Activity 1
Answer these questions about the PhenDisco passage:
(a) Which institute's studies is the project particularly interested in?
(b) What does sdGaP stand for?
(c) What can analysis of genetic and clinical data do for biomedical research?
Activity 2
Could you restate the PhenDisco passage with "organize" swapped for "catalog"? Begin at the words "Many researchers are" and stop after "Blood Institute (NHLBI).".

Many researchers are trying to elucidate mechanisms of disease progression using information that can be derived from a combination of data derived from genotypes (genetic information), phenotypes (e.g. clinical manifestations of diseases), and demographic information. In the Phenotype Discoverer (PhenDisco) project, we seek to organize the phenotype data deposited in the database for Genotypes and Phenotypes (dbGaP), a resource supported by the National Center for Biotechnology Information (NCBI) at the National Library of Medicine, National Institutes of Health (NIH). We are particularly interested in structuring and computing with phenotype variables related to studies that are relevant to the National Heart Lung and Blood Institute (NHLBI).
Overview of the PhenDisco system. We structure phenotypes in dbGaP using custom built software that retrofits existing data sets into an information model and allows users to use free text to query dbGaP for studies of interest. The semantic-driven Genotypes and Phenotypes (sdGaP) resource will soon be made publicly available to allow further developments in this area.
Biomedical research can be greatly enhanced by analysis of genetic and clinical data. If researchers are able to easily access these data, the investments made to generate them to answer a handful of questions can quickly multiply to allow researchers to answer thousands of new questions by re-analysis and re-use of the data.

Given data
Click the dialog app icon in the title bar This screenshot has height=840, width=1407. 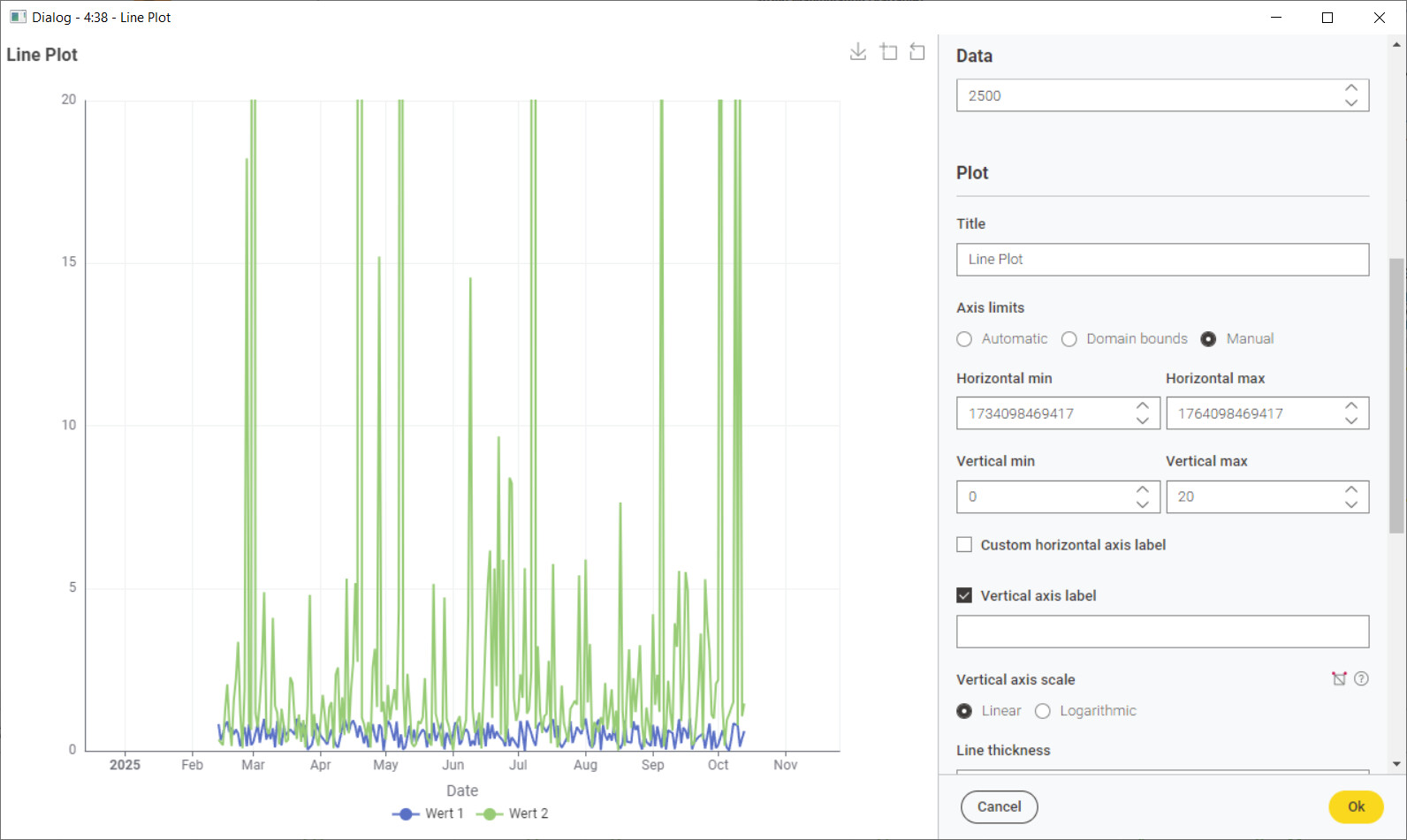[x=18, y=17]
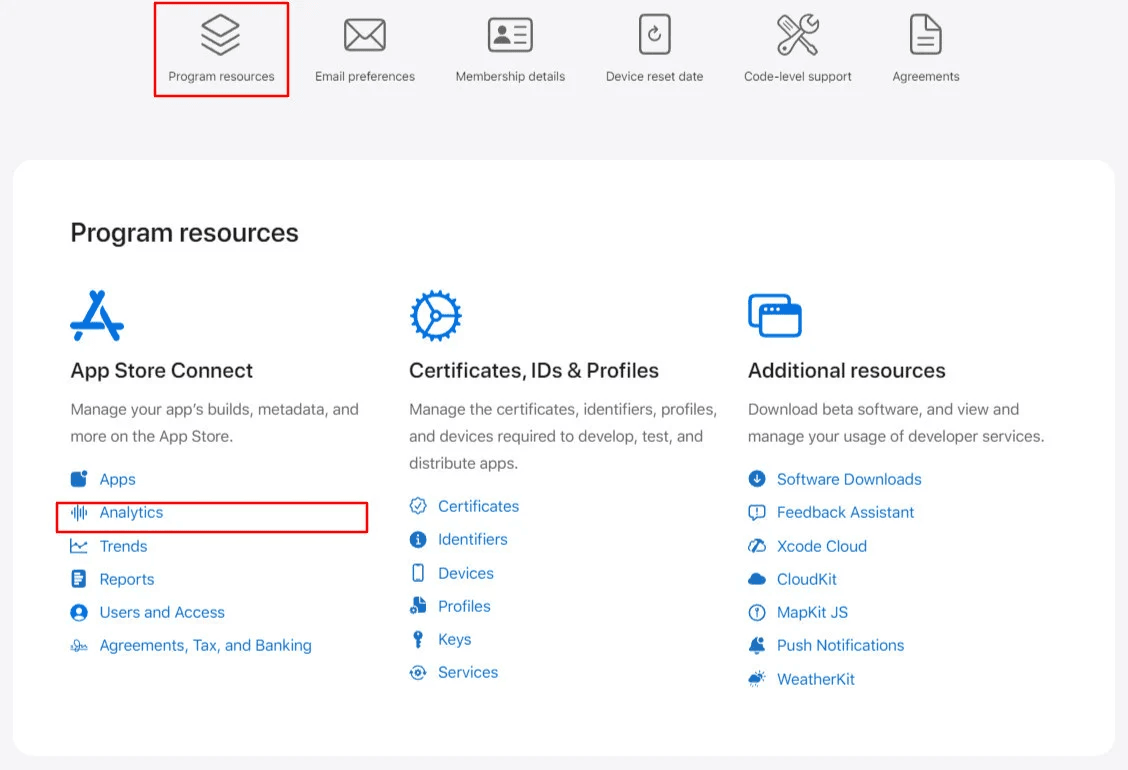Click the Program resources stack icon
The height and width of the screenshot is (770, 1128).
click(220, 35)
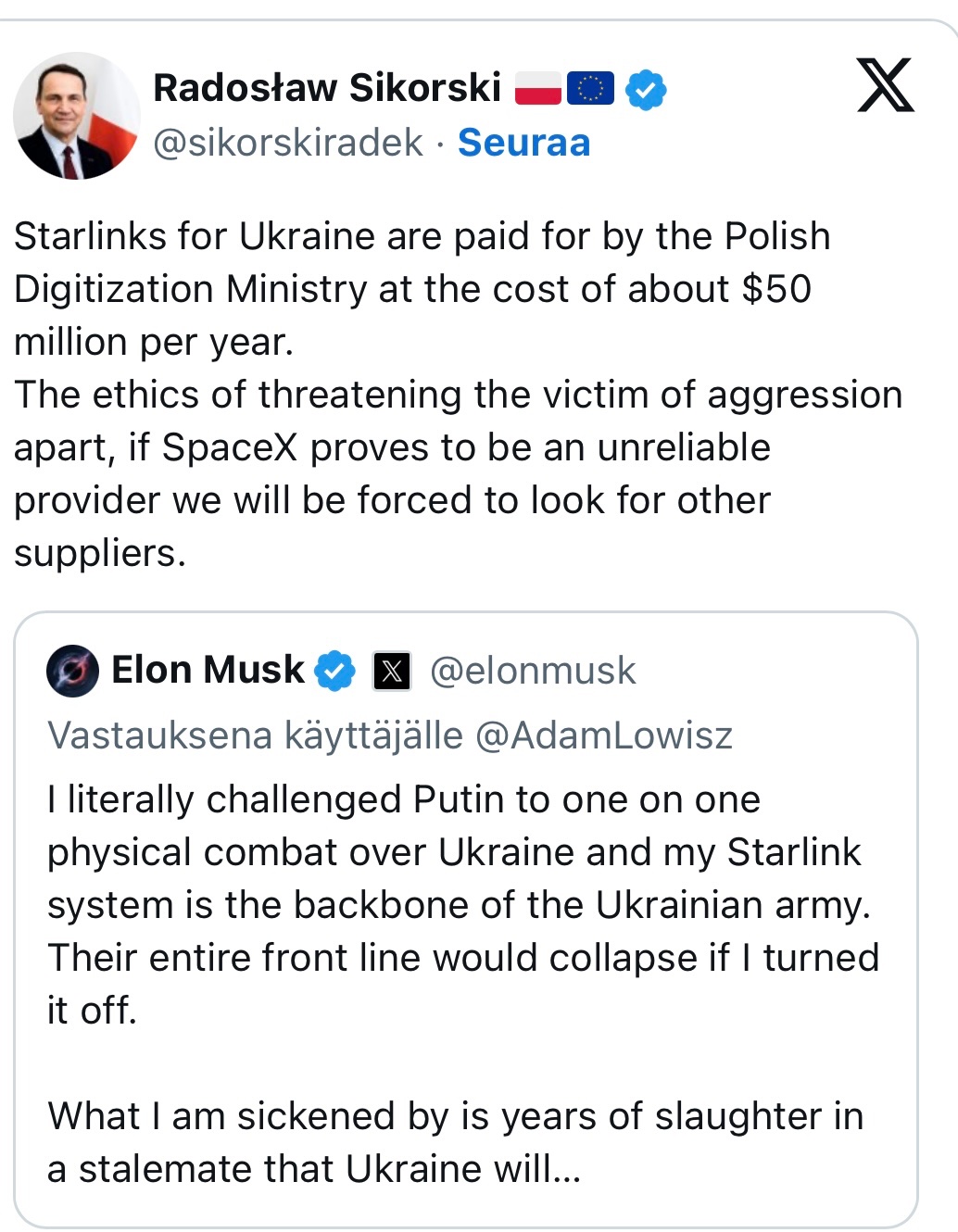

Written answer 1
(a) The National Heart Lung and Blood Institute (NHLBI)
(b) Semantic-driven Genotypes and Phenotypes
(c) Greatly enhance it

Written answer 2
Many researchers are trying to elucidate mechanisms of disease progression using information that can be derived from a combination of data derived from genotypes (genetic information), phenotypes (e.g. clinical manifestations of diseases), and demographic information. In the Phenotype Discoverer (PhenDisco) project, we seek to catalog the phenotype data deposited in the database for Genotypes and Phenotypes (dbGaP), a resource supported by the National Center for Biotechnology Information (NCBI) at the National Library of Medicine, National Institutes of Health (NIH). We are particularly interested in structuring and computing with phenotype variables related to studies that are relevant to the National Heart Lung and Blood Institute (NHLBI).